Und das wohl größte Geschenk, was mir Karl-Arsch (so habe ich den Tumor genannt) gemacht hat, ist die Gelassenheit. Ja sicher, irgendwann muss ich sterben. Aber das muss jeder. Keiner weiß wann das sein wird. Vielleicht muss ich irgendwann an Krebs sterben. Vielleicht aber auch nicht. Vielleicht werde ich auch vorher vom Auto überfahren. Aber mit großer Wahrscheinlichkeit ist es nicht Heute. Also können wir ja heute erstmal auf den Spielplatz gehen. Und die Sonne genießen. Und uns vor allem nicht über Tomatensoßenflecken oder zerbrochene Vasen aufregen.
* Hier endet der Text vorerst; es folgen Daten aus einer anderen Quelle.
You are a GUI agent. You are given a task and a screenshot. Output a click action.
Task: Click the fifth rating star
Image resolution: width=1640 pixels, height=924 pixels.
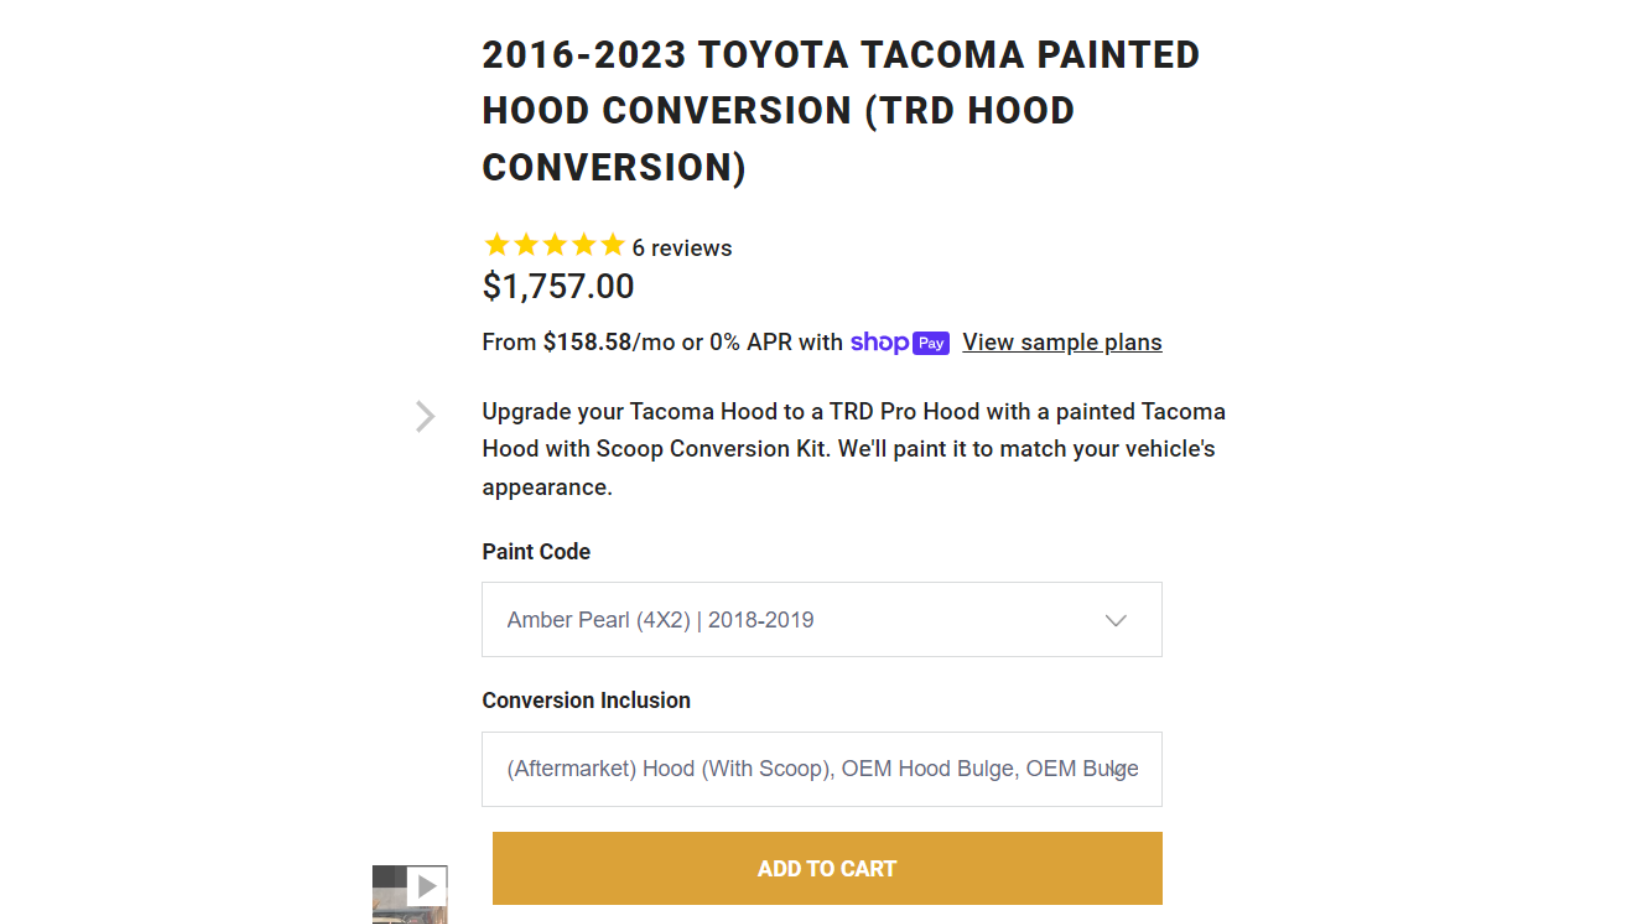613,245
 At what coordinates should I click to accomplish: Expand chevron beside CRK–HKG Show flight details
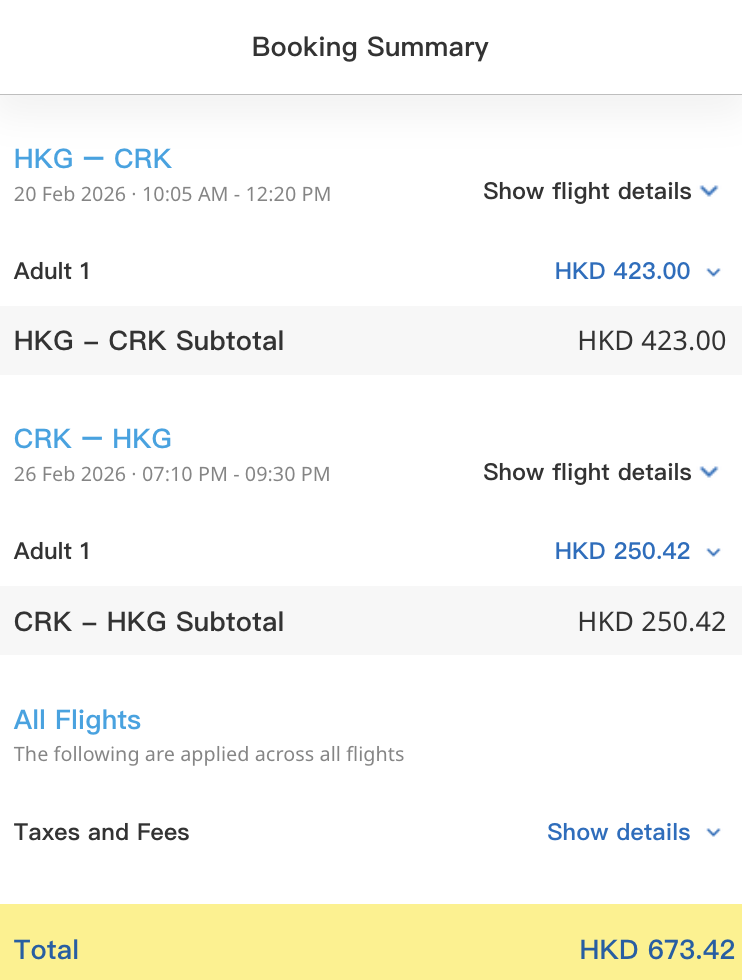tap(710, 472)
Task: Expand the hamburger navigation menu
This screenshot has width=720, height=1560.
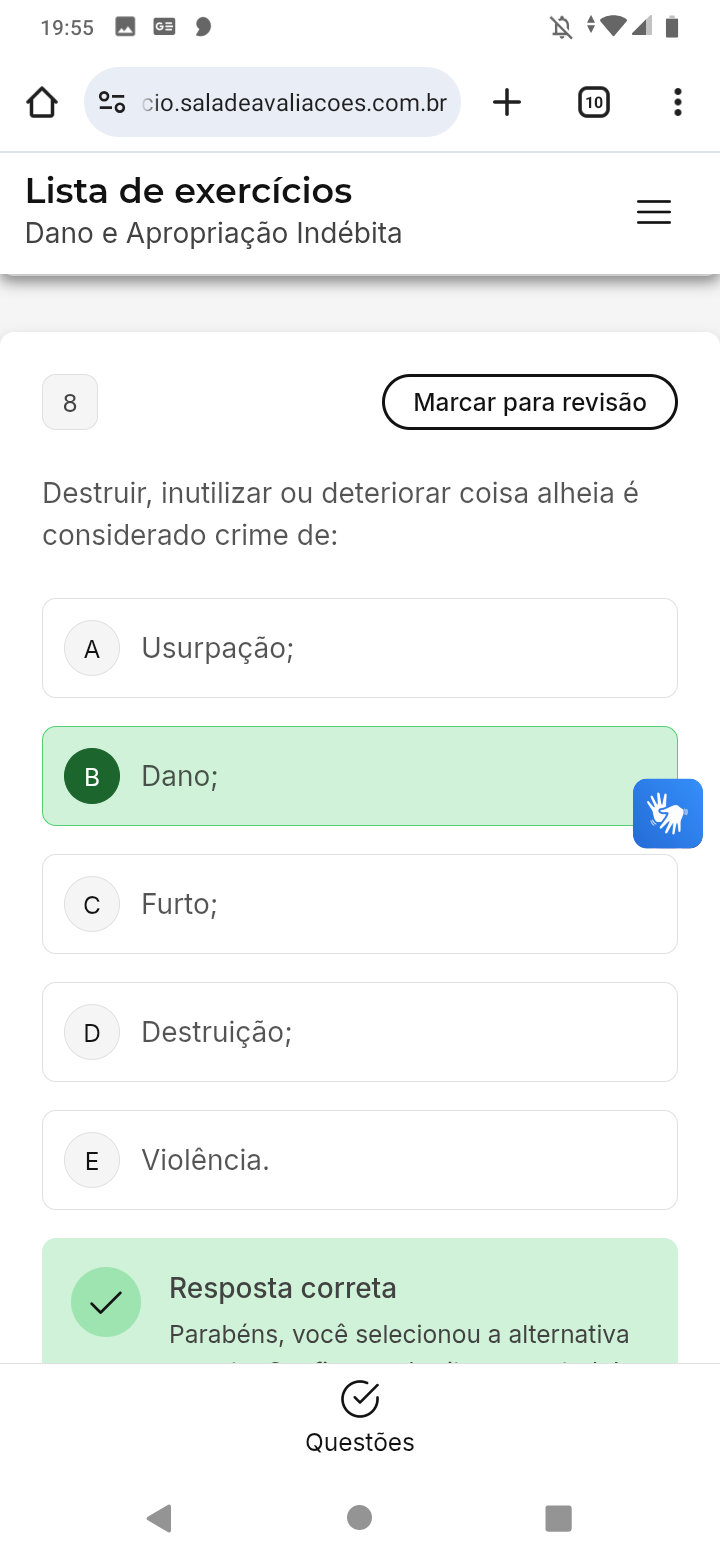Action: pos(654,212)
Und so sehen wir als Familie, diese Herausforderung als Chance und nicht als Strafe. Denn auch wenn die Diagnose nur mich betrifft, so macht sie doch eine ganze Menge mehr Menschen betroffen.
Infos:
Nicole Staudinger, geb. am 15.6.82, Mutter zweier Söhne und selbständige Trainerin. Ein halbes Jahr vor der Diagnose hatte ich die Firma STEH DEINE FRAU– Das Schlagfertigkeitsseminar nur für Frauen gegründet und war gerade dabei die Deutschland-Tour zu planen, als die Diagnose kam: Triple – negatives – Mamma CA, 2,8 cm groß, G3.